Rachael Long, UC Cooperative Extension advisor covering integrated pest management for field crops in Yolo, Solano and Sacramento counties, is the recipient of the 2019 Bradford Rominger Agricultural Sustainability Leadership Award.
Long will receive the award at a presentation at 4:30 p.m. May 28 in the Alpha Gamma Rho Hall (AGR) room of the Walter A. Buehler Alumni Center. A reception begins at 4.
The award, established in 2008, honors individuals who have a broad understanding of agricultural systems and the environment, takes the long view, and aims high to make a difference in the world. Awardees exhibit the leadership, work ethic and integrity epitomized by the late Eric Bradford, a livestock geneticist who served UC Davis for 50 years, and the late Charlie Rominger, a fifth-generation Yolo County farmer and land preservationist.
The award presentation prefaces the Agricultural Sustainability Institute's Distinguished Speakers' Seminar, “Building a Better World, the Opportunity to Achieve Climate Drawdown and a Safe Future" by environmental scientist Jonathan Foley, executive director of Drawdown. Foley, ranked by Thomas Reuters as among the top 1 percent of the most cited global scientists, will address the audience from 5 to 6 p.m.

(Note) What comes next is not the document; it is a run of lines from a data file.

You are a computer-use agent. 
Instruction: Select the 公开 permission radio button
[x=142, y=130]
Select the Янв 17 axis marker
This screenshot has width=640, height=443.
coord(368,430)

Long received her bachelor's degree in biology from UC Berkeley and her master's degree in entomology from UC Davis. She was hired as one of the first sustainable agriculture advisors with UCCE in 1992, with a charge to, “Develop, evaluate, and implement nonchemical approaches to pest management in field crop production that maintains environmental and economic viability of agriculture."
During her career with UCCE, Rachael was a pioneer in developing practices to protect water quality from agricultural crop production, helping farmers meet state mandates for clean surface water. She worked on hedgerows, documenting that field edge plantings of native California plants attract beneficial insects, including bees and natural enemies, for better pest control and pollination in adjacent crops. She documented that birds and bats are farmer allies; they help control codling moth pests in walnut orchards. She's promoted hawks and barn owls for control of rodent pests. She has also written numerous publications focusing on agronomic practices for managing pest, weeds, and diseases in field crop production.
At the time she started her research projects over 25 years ago, her ideas were way outside the box and on the fringe. Now her work is mainstream with the UC IPM guidelines incorporating the value of habitat planting for enhancing natural enemies and pollinators on farms for better pollination and biocontrol of crop pests. The California Healthy Soils Initiative and Natural Resource Conservation Service have cost share funding for hedgerow establishment on farms, for pest management and carbon sequestration. She continues to do research on hedgerows, but more importantly, she strives to be a leader by teaching others about agriculture and the need to have co-existence between farming, food production, and wildlife conservation for a better world for all. Her work is documented in many peer-reviewed publications, UC ANR blogs, cost studies and crop production manuals.
“I'm honored to receive this award, especially in recognition of two extraordinary people, Charlie and Eric," Long said. "I owe thanks to so many people who helped in this journey and feel lucky to work in a community that is open to new ideas. I'm especially grateful to farmers in the Sacramento Valley who allowed me to work on their farms. I couldn't have done all this work without their support.”